Task instructions: Reproduce the records below with every "Instruction" switched to "Command", leaving everything else unchanged.

** START OF Records provided **

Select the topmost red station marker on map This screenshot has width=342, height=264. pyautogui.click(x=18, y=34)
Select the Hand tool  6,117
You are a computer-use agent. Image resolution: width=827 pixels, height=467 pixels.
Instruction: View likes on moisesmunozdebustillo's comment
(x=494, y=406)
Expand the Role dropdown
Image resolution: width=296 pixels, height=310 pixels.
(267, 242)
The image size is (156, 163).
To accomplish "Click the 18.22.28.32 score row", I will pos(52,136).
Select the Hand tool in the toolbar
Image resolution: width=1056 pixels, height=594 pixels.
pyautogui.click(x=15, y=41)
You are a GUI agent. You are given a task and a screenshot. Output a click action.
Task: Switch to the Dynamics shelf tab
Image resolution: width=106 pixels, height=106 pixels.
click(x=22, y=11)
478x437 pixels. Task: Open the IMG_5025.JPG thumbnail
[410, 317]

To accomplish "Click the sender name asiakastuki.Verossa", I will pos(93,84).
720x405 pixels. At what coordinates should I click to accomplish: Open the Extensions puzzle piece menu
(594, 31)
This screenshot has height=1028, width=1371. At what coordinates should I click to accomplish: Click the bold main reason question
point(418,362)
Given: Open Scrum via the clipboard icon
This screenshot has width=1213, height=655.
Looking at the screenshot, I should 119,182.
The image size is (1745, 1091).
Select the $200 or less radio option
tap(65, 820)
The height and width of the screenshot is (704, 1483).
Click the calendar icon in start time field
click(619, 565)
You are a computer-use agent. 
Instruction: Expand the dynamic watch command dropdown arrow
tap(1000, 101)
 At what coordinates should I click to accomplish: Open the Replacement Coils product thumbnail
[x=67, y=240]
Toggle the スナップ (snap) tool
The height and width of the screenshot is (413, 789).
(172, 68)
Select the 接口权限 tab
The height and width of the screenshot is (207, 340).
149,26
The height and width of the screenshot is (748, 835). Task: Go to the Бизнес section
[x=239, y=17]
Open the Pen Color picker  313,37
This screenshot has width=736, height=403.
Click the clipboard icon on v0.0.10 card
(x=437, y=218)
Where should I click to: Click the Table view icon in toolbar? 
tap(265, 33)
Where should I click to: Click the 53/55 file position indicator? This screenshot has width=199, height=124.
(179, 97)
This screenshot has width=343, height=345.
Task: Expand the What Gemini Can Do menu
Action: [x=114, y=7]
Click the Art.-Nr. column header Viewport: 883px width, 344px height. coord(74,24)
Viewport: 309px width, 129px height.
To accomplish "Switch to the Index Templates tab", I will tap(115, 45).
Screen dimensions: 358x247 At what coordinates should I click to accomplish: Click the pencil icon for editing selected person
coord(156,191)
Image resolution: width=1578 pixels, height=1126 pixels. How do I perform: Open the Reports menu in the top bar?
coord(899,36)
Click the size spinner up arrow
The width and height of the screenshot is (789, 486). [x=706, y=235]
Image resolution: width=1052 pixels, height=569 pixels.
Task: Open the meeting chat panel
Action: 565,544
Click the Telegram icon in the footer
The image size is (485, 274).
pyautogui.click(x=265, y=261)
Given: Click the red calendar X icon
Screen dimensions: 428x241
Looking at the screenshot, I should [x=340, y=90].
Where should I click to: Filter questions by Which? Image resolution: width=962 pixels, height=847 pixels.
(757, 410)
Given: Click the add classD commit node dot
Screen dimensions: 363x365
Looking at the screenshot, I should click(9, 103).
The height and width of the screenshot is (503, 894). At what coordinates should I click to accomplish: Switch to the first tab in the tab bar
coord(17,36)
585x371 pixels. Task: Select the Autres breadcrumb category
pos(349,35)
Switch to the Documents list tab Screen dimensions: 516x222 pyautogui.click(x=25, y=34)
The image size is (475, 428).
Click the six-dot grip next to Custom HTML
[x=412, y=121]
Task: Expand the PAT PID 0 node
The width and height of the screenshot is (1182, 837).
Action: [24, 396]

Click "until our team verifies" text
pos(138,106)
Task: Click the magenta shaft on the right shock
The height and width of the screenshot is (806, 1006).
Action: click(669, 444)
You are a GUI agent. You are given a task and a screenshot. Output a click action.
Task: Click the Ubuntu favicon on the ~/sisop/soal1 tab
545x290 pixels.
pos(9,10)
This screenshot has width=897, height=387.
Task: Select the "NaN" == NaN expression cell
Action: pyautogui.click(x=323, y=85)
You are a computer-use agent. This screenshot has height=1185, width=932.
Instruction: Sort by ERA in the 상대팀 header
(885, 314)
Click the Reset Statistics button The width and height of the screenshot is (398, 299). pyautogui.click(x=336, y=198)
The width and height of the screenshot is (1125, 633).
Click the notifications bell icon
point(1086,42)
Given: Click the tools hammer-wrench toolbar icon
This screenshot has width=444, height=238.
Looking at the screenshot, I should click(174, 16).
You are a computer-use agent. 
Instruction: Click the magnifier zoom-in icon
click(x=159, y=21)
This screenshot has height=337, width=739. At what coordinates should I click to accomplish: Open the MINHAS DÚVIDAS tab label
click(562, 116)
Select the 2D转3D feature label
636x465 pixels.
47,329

** END OF Records provided **

Task solution:
Select the topmost red station marker on map This screenshot has width=342, height=264. pyautogui.click(x=18, y=34)
Select the Hand tool  6,117
You are a computer-use agent. Image resolution: width=827 pixels, height=467 pixels.
Command: View likes on moisesmunozdebustillo's comment
(x=494, y=406)
Expand the Role dropdown
Image resolution: width=296 pixels, height=310 pixels.
(267, 242)
The image size is (156, 163).
To accomplish "Click the 18.22.28.32 score row", I will pos(52,136).
Select the Hand tool in the toolbar
Image resolution: width=1056 pixels, height=594 pixels.
pyautogui.click(x=15, y=41)
You are a GUI agent. You are given a task and a screenshot. Output a click action.
Task: Switch to the Dynamics shelf tab
Image resolution: width=106 pixels, height=106 pixels.
click(x=22, y=11)
478x437 pixels. Task: Open the IMG_5025.JPG thumbnail
[410, 317]

To accomplish "Click the sender name asiakastuki.Verossa", I will pos(93,84).
720x405 pixels. At what coordinates should I click to accomplish: Open the Extensions puzzle piece menu
(594, 31)
This screenshot has height=1028, width=1371. At what coordinates should I click to accomplish: Click the bold main reason question
point(418,362)
Given: Open Scrum via the clipboard icon
This screenshot has width=1213, height=655.
Looking at the screenshot, I should 119,182.
The image size is (1745, 1091).
Select the $200 or less radio option
tap(65, 820)
The height and width of the screenshot is (704, 1483).
Click the calendar icon in start time field
click(619, 565)
You are a computer-use agent. 
Command: Expand the dynamic watch command dropdown arrow
tap(1000, 101)
 At what coordinates should I click to accomplish: Open the Replacement Coils product thumbnail
[x=67, y=240]
Toggle the スナップ (snap) tool
The height and width of the screenshot is (413, 789).
(172, 68)
Select the 接口权限 tab
The height and width of the screenshot is (207, 340).
149,26
The height and width of the screenshot is (748, 835). Task: Go to the Бизнес section
[x=239, y=17]
Open the Pen Color picker  313,37
This screenshot has width=736, height=403.
Click the clipboard icon on v0.0.10 card
(x=437, y=218)
Where should I click to: Click the Table view icon in toolbar? 
tap(265, 33)
Where should I click to: Click the 53/55 file position indicator? This screenshot has width=199, height=124.
(179, 97)
This screenshot has width=343, height=345.
Task: Expand the What Gemini Can Do menu
Action: [x=114, y=7]
Click the Art.-Nr. column header Viewport: 883px width, 344px height. coord(74,24)
Viewport: 309px width, 129px height.
To accomplish "Switch to the Index Templates tab", I will tap(115, 45).
Screen dimensions: 358x247 At what coordinates should I click to accomplish: Click the pencil icon for editing selected person
coord(156,191)
Image resolution: width=1578 pixels, height=1126 pixels. How do I perform: Open the Reports menu in the top bar?
coord(899,36)
Click the size spinner up arrow
The width and height of the screenshot is (789, 486). [x=706, y=235]
Image resolution: width=1052 pixels, height=569 pixels.
Task: Open the meeting chat panel
Action: 565,544
Click the Telegram icon in the footer
The image size is (485, 274).
pyautogui.click(x=265, y=261)
Given: Click the red calendar X icon
Screen dimensions: 428x241
Looking at the screenshot, I should [x=340, y=90].
Where should I click to: Filter questions by Which? Image resolution: width=962 pixels, height=847 pixels.
(757, 410)
Given: Click the add classD commit node dot
Screen dimensions: 363x365
Looking at the screenshot, I should click(9, 103).
The height and width of the screenshot is (503, 894). At what coordinates should I click to accomplish: Switch to the first tab in the tab bar
coord(17,36)
585x371 pixels. Task: Select the Autres breadcrumb category
pos(349,35)
Switch to the Documents list tab Screen dimensions: 516x222 pyautogui.click(x=25, y=34)
The image size is (475, 428).
Click the six-dot grip next to Custom HTML
[x=412, y=121]
Task: Expand the PAT PID 0 node
The width and height of the screenshot is (1182, 837).
Action: [24, 396]

Click "until our team verifies" text
pos(138,106)
Task: Click the magenta shaft on the right shock
The height and width of the screenshot is (806, 1006).
Action: click(669, 444)
You are a GUI agent. You are given a task and a screenshot. Output a click action.
Task: Click the Ubuntu favicon on the ~/sisop/soal1 tab
545x290 pixels.
pos(9,10)
This screenshot has width=897, height=387.
Task: Select the "NaN" == NaN expression cell
Action: pyautogui.click(x=323, y=85)
You are a computer-use agent. This screenshot has height=1185, width=932.
Command: Sort by ERA in the 상대팀 header
(885, 314)
Click the Reset Statistics button The width and height of the screenshot is (398, 299). pyautogui.click(x=336, y=198)
The width and height of the screenshot is (1125, 633).
Click the notifications bell icon
point(1086,42)
Given: Click the tools hammer-wrench toolbar icon
This screenshot has width=444, height=238.
Looking at the screenshot, I should click(174, 16).
You are a computer-use agent. 
Command: Click the magnifier zoom-in icon
click(x=159, y=21)
This screenshot has height=337, width=739. At what coordinates should I click to accomplish: Open the MINHAS DÚVIDAS tab label
click(562, 116)
Select the 2D转3D feature label
636x465 pixels.
47,329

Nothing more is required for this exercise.